### Task objective:
While leaving the pictures out, set down only the lines from the one with "Task: Click the" through the end of the records, exactly as they stand.
··· Data shown ···
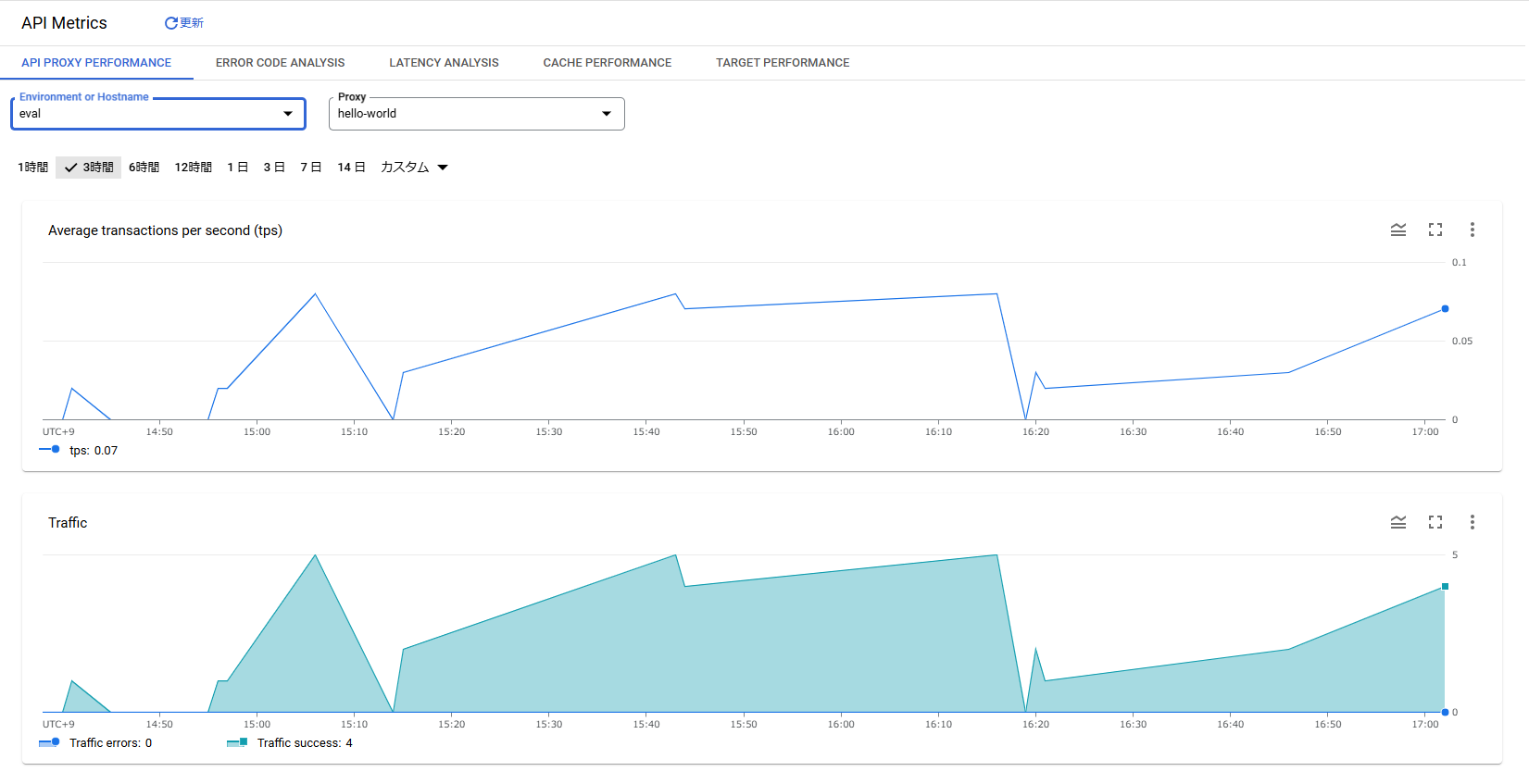Toggle legend view on the tps chart
1529x784 pixels.
1397,230
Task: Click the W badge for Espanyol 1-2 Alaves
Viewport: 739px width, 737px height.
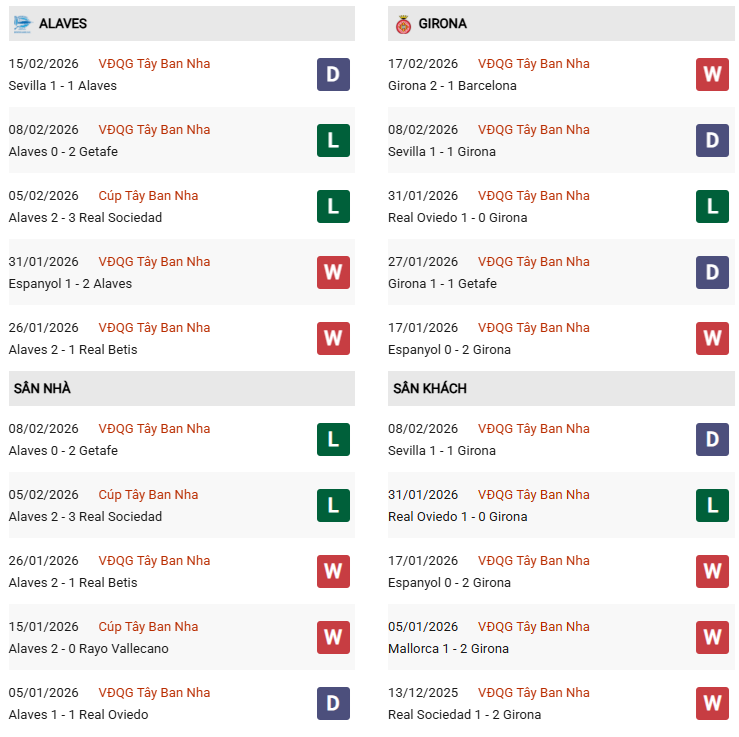Action: (x=333, y=272)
···
### Completed task:
Task: Click the W badge for Espanyol 1-2 Alaves
Viewport: 739px width, 737px height.
Action: (x=333, y=272)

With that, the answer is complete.